How much heat does our planet receive?

So, the Earth receives from the Sun about 240 watts per square meter of energy. In 2005, at the very beginning of observations, our planet radiated back into space about 239.5 out of 240 watts, creating a positive imbalance of about half a watt. By the end of 2019, that gap had nearly doubled to about 1 full watt per square meter.

It is noteworthy that the oceans absorb most of this heat - about 90 percent. When the researchers compared the satellite data with temperature readings from the ocean's sensor system, they found a similar pattern.

Elizabeth Maroon, a climatologist at the University of Wisconsin at Madison, who was not involved in the study, noted that the fact that the authors of the study used two different approaches to observation and came to the same conclusions lends more confidence to the results. But why did our planet get more heat?

The study points to a decrease in cloud cover and sea ice, which reflect solar energy back into space, as well as an increase in greenhouse gas emissions such as methane and carbon dioxide, as well as water vapor, which trap more heat in the earth's atmosphere.

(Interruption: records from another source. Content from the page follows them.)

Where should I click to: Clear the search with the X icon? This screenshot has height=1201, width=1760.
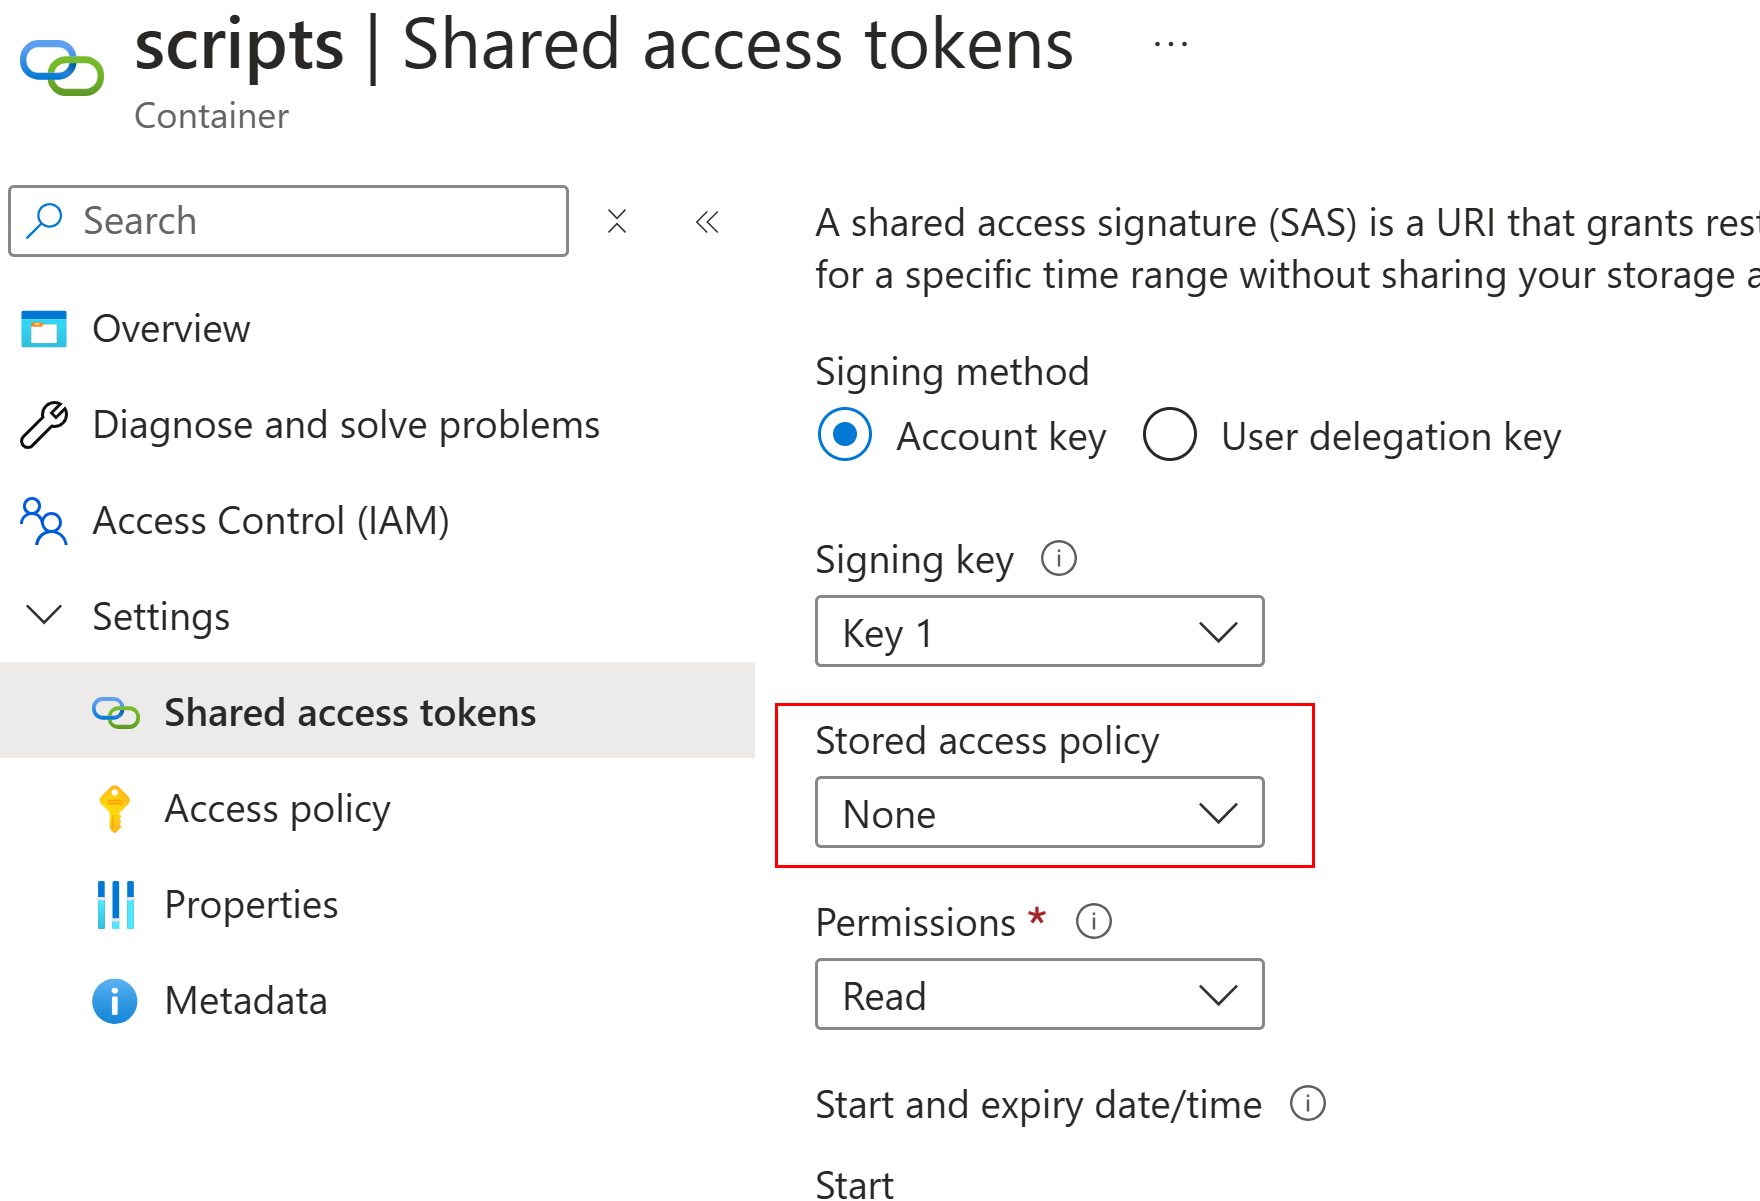coord(617,221)
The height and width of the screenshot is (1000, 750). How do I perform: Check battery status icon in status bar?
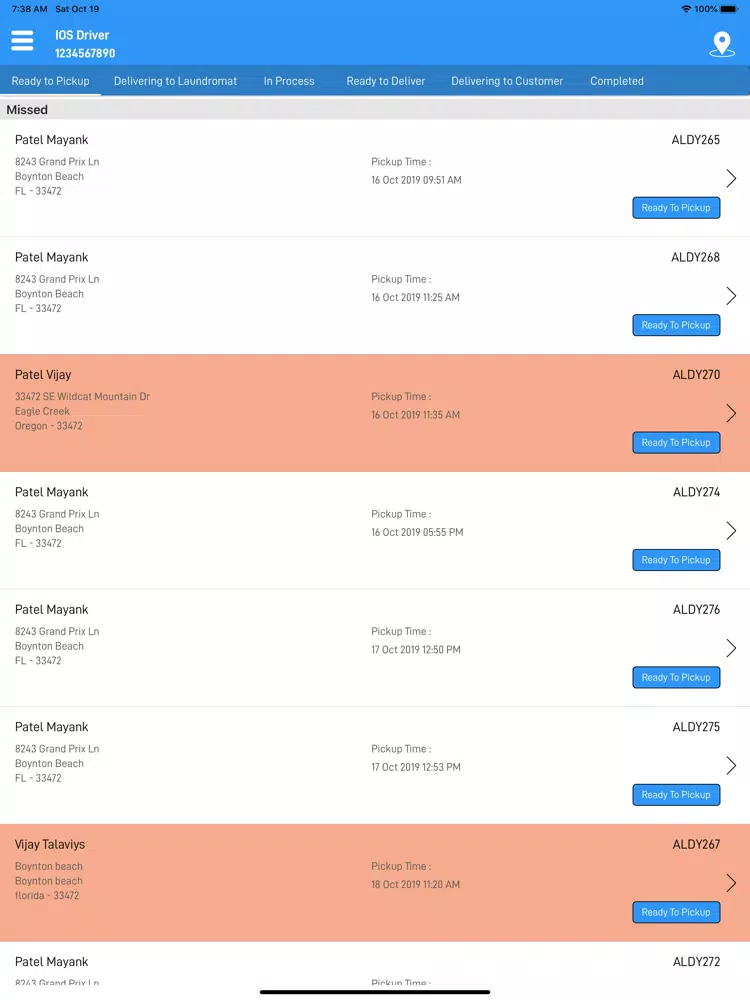coord(729,9)
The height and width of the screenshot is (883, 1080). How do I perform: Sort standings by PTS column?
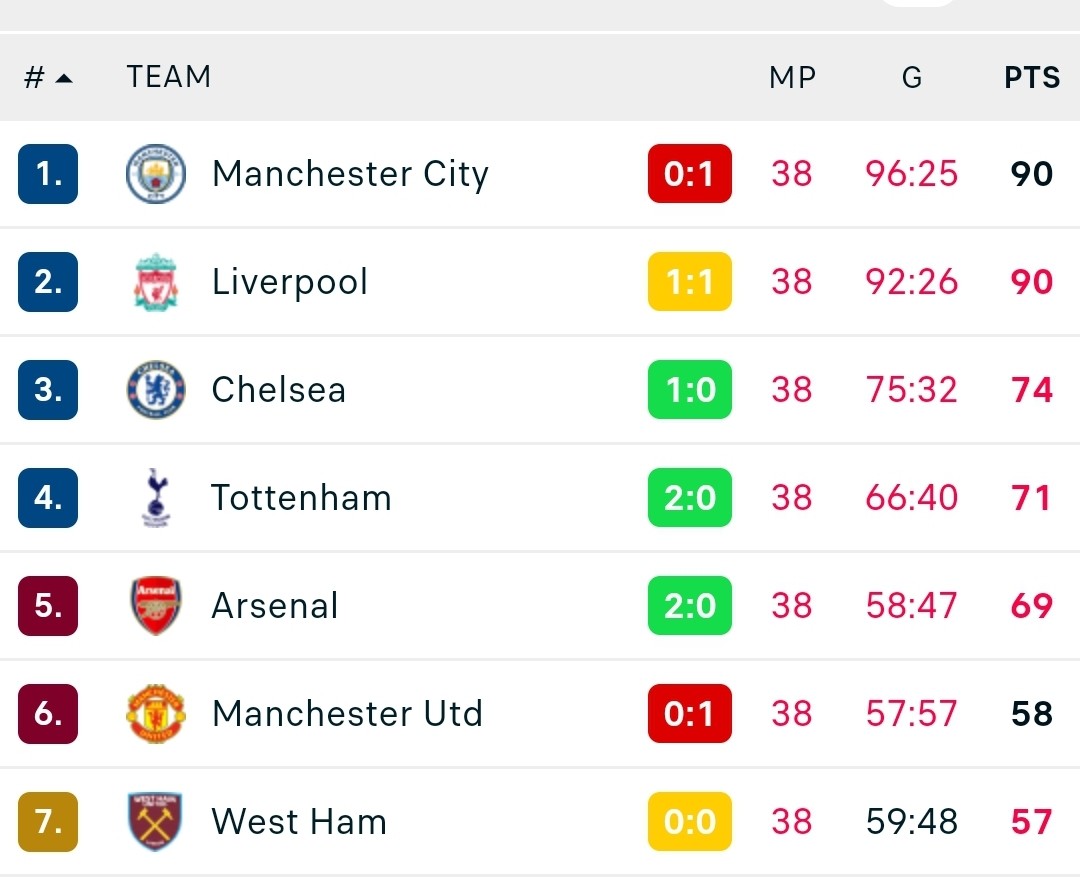coord(1031,77)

However, distinguishing human-induced change from cyclical climate change is not easy.

What is the threat of increased energy consumption?

Interestingly, the authors of the new study say the results are not particularly surprising. All the fault of the already noticeable climatic changes. And yet, 15 years of observation is clearly not enough time to establish a trend. Moreover, the energy imbalance may narrow in some years compared to others, but the overall trajectory is likely to be upward.

Other common indicators, such as air temperature, capture only part of the effect of the sun's heat.

The imbalance, the researchers write, measures “the total amount of heat that enters the Earth's climate system. This extra heat, especially in the oceans, will lead to more intense hurricanes and heatwaves.”

But despite the alarming results of scientific work, scientists will need much more time and research to determine exactly what the increased "consumption" of energy threatens our planet.